Unfortunately, some relatively complex modeling, done on a large sample, is needed to tease out three (or more) different patterns of alertness effects in the same candidate pool. It is more useful, in this case, to be aware that alertness-fatigue effects, and other state effects, can occur, and can interfere with the measurement quality of a long test, than it is to dig for those effects after the fact.

Type 7: Long-term temporal factors. Artifact dimensions can come of the passage of time between administrations, as well as within an administration. One example of this occurs when some items become out of date; another occurs when the security of exam content is compromised.

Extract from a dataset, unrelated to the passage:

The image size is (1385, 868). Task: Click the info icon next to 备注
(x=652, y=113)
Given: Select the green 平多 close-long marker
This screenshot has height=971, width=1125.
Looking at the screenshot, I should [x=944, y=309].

Let's say we have a set of items that become obsolete through technological (rather than regulatory) change. They become out of date by degrees, as the new technology supplants the old one out in the field, as well as in training programs.

During the transition, it is likely that many candidates will remain familiar with the old technology, even if they are presently using the new technology, and will still know how to answer questions about it. However, as the old technology entirely disappears, a population of candidates emerges that have never used it, and didn't learn it in school. Eventually, candidates who did at one time use the old technology may forget relevant details. (I can no longer explain how to take a credit card imprint, let alone describe the full procedure for such a transaction. These days we have chip readers and multifunction PIN pads and Square.)

We now have a set of items that all depend on knowledge of obsolete technology of a recent era. The items may reference a single technology or several technologies that were replaced over approximately the same period. If we analyze the data collected from candidates over the last few years, knowledge of the technology shows up as a secondary, scenario-like dimension, with high scores tending to occur among earlier candidates, and/or candidates with more work experience.

Most cross-cohort psychometric analyses don't directly affect candidate scores. However, within a cohort during the transition period, the same factor appears, associated with experience. Novices are disadvantaged due to unfamiliarity with a technology they're not likely to ever use on the job, and so their performance is underpredicted; they may appear unqualified when actually they do have sufficient qualifications.

An obvious, but often labor-intensive, way to avoid these problems is to review your item bank frequently (e.g., annually) for items that have become out of date, or have changed in difficulty with the advent of new technologies and procedures.

Essentially the opposite effect can occur when the security of exam content is compromised. The compromise might be sudden, as in the release of some or all exam items on the internet, and reach many future candidates. Alternately, it might be a slow and subtle erosion of security, as when candidates who have taken the test discuss it on message boards. Even if no such candidate posts an entire item, enough "hints" may accumulate that later candidates come in with some useful preknowledge. Retesting candidates, too, have preknowledge stemming from their earlier attempts.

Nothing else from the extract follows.